### Exercise requirements
Working through the data below, reproduce word for word the line with "Task: Click the 备份还原(B) text label" and every line after it, both ends included, and omit the pictures.

### Dataset records
_ _ _

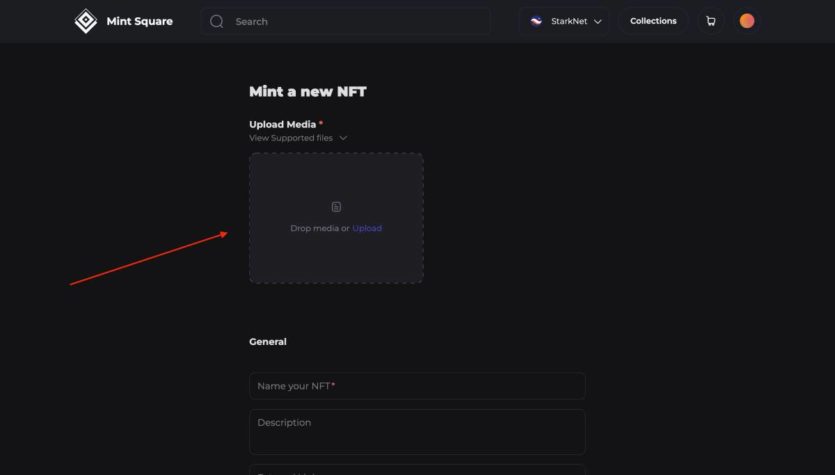835x475 pixels.
Task: Click the chevron beside View Supported files
Action: point(343,138)
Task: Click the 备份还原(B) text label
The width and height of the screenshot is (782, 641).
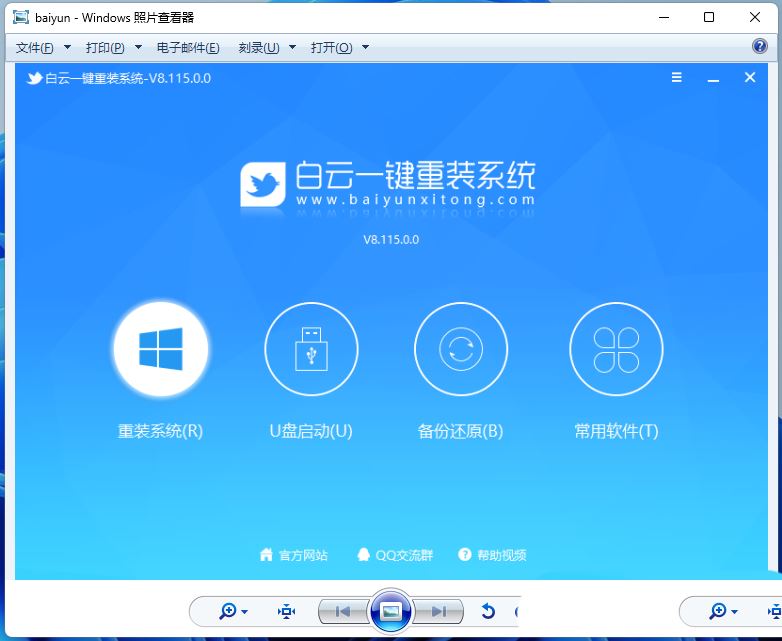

_ _ _

### Response
Task: Click the 备份还原(B) text label
The width and height of the screenshot is (782, 641).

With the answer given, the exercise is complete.